0002 - Das Dorf der versteinerten Monster
»Lassen Sie das Mädchen los!« Westbrooks Gesicht zuckte. Triebhafte Mordlust verzerrte seine Züge. Nicole röchelte erbärmlich. Bill zerrte wie wahnsinnig an Wesbrooks Arm. Doch irgendeine Macht verlieh Westbrook in diesen schrecklichen Minuten so ungeheure Kräfte, daß weder Fleming noch Zamorra wirkungsvoll dagegen ankämpfen konnten. Weiße Schaumflocken traten auf Westbrooks Lippen. Immer wieder entrang sich seiner heißen Kehle ein furchterregendes, grauenvolles Knurren. Nun schlug Zamorra mit seinen Fäusten und auch mit den Handkanten auf den Tobsüchtigen ein. Nicoles Abwehrbewegungen wurden unkontrolliert. Ihr Gesicht war knallrot angelaufen. Die Lippen, schimmerten erschreckend blau. Ihre weit aufgerissenen Augen drehten sich langsam nach oben. Das Ende war nahe. Da fiel Zamorras Blick auf eine schwere Bronzefigur. Sie stand auf der Kommode, stellte einen Ritter in stolzer Kampfhaltung dar. Zamorra packte die Figur und schmetterte sie dem Tobenden mit aller Kraft ins Genick. Jerry Westbrook brach ächzend zusammen. Bill Fleming kümmerte sich sofort um die ohnmächtige Nicole. Er hob sie hoch und trug sie zum Sofa. Dort legte er sie sanft ab und hastete aus dem Raum. Als er wiederkam, trug er zwei klatschnasse Handtücher. Eines für Westbrook. Eines für Nicole. Zamorra stellte die Bronzefigur keuchend an ihren Platz zurück. Dann fühlte er Westbrooks Puls. Es war unwahrscheinlich. Mit diesem Hieb hätte man einen Ochsen erschlagen können. Doch Jerry Westbrook lebte. Zamorra war froh, ihn nicht erschlagen zu haben. Westbrook hatte unter Zwang gehandelt. Die Puppe mußte ihn zu dieser Wahnsinnstat gezwungen haben. Diese verfluchte Puppe. Zamorra legte das nasse Handtuch auf Westbrooks Gesicht. Allmählich kehrte Farbe in Jerrys Wangen zurück. Der Professor hörte Nicole husten. Bill gab ihr zu trinken. Sie setzte sich auf dem Sofa auf, obwohl Fleming sie daran hindern wollte.

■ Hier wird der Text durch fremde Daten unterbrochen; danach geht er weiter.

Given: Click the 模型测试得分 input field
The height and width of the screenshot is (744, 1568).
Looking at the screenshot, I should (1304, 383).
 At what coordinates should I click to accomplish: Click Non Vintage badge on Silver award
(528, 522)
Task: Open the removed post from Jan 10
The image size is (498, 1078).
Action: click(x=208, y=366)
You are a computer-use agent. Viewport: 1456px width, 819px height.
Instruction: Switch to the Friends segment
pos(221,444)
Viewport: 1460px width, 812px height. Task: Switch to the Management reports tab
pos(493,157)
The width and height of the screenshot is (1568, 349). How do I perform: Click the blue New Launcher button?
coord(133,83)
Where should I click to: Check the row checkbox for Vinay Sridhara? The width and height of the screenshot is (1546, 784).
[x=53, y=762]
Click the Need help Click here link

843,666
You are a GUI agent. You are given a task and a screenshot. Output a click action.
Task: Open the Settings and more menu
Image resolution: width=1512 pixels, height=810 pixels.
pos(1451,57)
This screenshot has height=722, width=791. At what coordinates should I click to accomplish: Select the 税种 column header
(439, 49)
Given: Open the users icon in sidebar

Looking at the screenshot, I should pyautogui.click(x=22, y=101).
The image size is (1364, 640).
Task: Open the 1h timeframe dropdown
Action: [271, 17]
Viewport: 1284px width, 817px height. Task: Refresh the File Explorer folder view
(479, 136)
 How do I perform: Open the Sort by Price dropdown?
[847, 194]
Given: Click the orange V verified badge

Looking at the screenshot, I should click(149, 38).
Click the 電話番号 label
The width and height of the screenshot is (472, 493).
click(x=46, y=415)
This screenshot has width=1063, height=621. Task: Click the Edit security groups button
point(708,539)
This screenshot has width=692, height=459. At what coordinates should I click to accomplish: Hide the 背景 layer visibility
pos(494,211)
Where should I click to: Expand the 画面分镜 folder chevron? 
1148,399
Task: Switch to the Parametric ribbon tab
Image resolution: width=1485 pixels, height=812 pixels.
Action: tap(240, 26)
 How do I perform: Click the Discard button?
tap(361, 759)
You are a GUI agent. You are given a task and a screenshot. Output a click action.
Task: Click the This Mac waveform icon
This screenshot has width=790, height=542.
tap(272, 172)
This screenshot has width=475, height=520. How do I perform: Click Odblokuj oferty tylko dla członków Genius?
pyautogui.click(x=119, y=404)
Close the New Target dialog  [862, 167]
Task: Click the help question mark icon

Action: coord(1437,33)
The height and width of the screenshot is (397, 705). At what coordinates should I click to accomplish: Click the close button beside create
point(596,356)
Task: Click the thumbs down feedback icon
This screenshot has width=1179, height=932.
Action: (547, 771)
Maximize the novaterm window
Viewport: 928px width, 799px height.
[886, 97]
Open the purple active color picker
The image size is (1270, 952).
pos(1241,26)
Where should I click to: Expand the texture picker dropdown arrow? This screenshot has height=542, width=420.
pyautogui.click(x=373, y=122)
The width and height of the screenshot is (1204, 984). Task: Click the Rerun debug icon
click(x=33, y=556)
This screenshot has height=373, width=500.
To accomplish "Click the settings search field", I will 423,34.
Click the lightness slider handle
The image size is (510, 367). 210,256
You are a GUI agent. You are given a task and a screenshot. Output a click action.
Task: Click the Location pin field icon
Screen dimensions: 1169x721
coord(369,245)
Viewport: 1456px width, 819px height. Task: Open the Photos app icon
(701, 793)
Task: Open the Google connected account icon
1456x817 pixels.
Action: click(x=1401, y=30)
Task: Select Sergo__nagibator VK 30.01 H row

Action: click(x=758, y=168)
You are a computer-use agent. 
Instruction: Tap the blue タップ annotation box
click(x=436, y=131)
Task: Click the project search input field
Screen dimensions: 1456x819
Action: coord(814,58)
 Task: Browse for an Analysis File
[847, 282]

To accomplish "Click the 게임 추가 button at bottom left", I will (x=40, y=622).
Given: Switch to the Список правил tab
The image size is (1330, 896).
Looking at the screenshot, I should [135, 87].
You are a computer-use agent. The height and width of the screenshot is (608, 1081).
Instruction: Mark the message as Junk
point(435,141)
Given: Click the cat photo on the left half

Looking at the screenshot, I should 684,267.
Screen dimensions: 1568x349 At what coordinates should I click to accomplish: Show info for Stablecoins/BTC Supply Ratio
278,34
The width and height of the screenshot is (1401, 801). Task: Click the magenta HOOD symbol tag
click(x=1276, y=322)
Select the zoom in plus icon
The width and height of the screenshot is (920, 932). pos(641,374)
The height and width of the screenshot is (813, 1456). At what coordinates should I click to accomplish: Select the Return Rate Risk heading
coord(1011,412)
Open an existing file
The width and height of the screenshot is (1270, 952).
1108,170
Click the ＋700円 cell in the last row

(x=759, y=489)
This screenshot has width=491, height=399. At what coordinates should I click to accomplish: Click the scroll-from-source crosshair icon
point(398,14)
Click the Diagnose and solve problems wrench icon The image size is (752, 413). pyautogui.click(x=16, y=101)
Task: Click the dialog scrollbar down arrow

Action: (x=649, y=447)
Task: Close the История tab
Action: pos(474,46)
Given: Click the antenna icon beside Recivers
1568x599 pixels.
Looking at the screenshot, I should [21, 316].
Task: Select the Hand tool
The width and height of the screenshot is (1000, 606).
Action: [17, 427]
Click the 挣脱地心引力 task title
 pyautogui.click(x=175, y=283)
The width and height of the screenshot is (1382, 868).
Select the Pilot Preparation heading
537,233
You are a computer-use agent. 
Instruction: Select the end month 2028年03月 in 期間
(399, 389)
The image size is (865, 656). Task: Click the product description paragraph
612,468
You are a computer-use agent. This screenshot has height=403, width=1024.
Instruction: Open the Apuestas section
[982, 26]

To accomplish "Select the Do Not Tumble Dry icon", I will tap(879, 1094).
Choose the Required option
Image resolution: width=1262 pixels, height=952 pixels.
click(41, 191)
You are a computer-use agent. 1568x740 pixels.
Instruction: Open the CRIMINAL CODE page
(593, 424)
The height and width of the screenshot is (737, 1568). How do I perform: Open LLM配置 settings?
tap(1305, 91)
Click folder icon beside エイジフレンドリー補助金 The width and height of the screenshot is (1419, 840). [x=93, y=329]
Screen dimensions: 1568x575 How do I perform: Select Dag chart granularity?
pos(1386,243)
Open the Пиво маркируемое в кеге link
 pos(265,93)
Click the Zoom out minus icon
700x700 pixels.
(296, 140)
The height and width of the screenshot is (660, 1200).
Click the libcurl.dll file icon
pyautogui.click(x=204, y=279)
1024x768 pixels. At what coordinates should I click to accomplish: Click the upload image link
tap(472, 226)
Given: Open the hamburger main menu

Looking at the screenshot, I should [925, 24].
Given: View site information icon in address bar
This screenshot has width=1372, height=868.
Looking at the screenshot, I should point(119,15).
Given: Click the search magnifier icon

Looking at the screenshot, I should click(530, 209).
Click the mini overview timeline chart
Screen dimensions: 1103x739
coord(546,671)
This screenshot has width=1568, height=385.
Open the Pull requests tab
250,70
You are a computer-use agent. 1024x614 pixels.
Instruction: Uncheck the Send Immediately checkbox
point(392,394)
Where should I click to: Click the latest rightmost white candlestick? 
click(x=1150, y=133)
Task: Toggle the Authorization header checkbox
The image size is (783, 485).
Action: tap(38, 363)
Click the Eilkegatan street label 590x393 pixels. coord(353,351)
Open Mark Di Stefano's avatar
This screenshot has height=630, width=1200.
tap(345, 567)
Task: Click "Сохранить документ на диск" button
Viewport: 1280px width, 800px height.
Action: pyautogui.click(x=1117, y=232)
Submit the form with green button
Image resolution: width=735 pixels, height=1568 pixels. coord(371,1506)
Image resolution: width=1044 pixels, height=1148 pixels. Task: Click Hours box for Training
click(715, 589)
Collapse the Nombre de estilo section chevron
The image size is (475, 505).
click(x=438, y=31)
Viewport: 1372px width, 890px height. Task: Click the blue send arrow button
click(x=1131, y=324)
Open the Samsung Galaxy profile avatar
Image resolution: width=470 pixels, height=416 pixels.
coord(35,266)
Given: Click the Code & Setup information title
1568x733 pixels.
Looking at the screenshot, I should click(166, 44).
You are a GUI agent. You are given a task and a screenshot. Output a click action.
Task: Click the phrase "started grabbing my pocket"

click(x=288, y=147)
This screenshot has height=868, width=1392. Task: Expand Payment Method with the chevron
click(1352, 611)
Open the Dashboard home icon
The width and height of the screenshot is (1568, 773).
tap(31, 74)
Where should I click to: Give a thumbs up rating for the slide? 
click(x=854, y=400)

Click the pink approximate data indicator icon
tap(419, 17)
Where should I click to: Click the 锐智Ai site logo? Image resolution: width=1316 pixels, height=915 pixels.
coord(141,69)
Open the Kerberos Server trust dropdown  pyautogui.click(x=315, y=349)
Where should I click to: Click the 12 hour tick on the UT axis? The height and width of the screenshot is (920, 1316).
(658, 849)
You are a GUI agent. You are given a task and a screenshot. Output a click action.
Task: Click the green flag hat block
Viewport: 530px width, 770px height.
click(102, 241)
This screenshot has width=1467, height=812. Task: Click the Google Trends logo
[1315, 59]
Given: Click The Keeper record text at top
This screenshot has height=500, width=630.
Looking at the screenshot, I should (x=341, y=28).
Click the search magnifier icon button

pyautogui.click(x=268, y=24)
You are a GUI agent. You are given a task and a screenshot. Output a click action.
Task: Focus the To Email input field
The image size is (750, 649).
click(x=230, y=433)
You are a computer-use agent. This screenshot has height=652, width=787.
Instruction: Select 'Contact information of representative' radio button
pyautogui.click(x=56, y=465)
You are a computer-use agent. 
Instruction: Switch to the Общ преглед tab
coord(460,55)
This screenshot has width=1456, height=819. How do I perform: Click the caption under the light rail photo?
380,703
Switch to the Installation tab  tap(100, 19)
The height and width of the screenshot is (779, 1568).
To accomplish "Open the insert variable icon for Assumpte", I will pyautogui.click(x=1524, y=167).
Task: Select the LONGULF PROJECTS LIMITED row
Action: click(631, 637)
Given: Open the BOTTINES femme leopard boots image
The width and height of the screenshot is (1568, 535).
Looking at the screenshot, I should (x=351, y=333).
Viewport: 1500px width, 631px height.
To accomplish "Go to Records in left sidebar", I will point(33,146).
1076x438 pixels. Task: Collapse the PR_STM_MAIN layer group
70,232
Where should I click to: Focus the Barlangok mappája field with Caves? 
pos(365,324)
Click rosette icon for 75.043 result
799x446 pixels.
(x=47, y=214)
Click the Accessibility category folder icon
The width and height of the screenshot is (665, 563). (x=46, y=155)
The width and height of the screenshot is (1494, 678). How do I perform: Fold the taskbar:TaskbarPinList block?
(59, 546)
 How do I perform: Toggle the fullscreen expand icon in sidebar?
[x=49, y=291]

»Ich weiß nicht, Chef!« rief sie Zamorra kopfschüttelnd zu, während sie den schmerzenden Hals massierte. Ihre Stimme klang blechern, verklemmt. »Der Junge dürfte nicht zu Unrecht in der Klapsmühle gewesen sein.« Zamorra verteidigte den Ohnmächtigen.
»Der Junge kann nichts dafür, Nicole. Er war nicht bei Sinnen.«
»Das stimmt allerdings«, ächzte Nicole.
»Ich meine das anders.«
»Er ist verrückt!«
»Das ist er eben nicht!« erwiderte Zamorra schneidend. »Diese gottverfluchte Puppe hat ihn auf irgendeine Weise beeinflußt. Er mußte sich auf Sie stürzen. Diese Puppe hat ihn gezwungen, es zu tun. So wie Sie von dieser Puppe gezwungen wurden, sich vor den Kühltransporter zu werfen!«
»Ich habe mich nicht…«, wollte Nicole aufbegehren. Zamorra winkte mit einer knappen Geste ab. »Eine Puppe!« sagte Nicole ärgerlich. »Eine gewöhnliche, leblose Puppe. Was soll die schon tun können? Wie soll die einen Menschen zu etwas zwingen können?« Das Mädchen brauchte eine Weile, bis sie sich von dem erlittenen Schock erholte. Zwei Scotch halfen ihr dabei. Zamorra zerrte Jerry Westbrook hoch, setzte ihn auf einen Stuhl und schlug ihm mit der flachen Hand abwechselnd links und rechts ins Gesicht. Die Schläge klatschten. Westbrooks Kopf wackelte hin und her. Nach dem fünfzehnten Schlag öffnete er benommen die Augen. Zamorra stand gebeugt vor ihm.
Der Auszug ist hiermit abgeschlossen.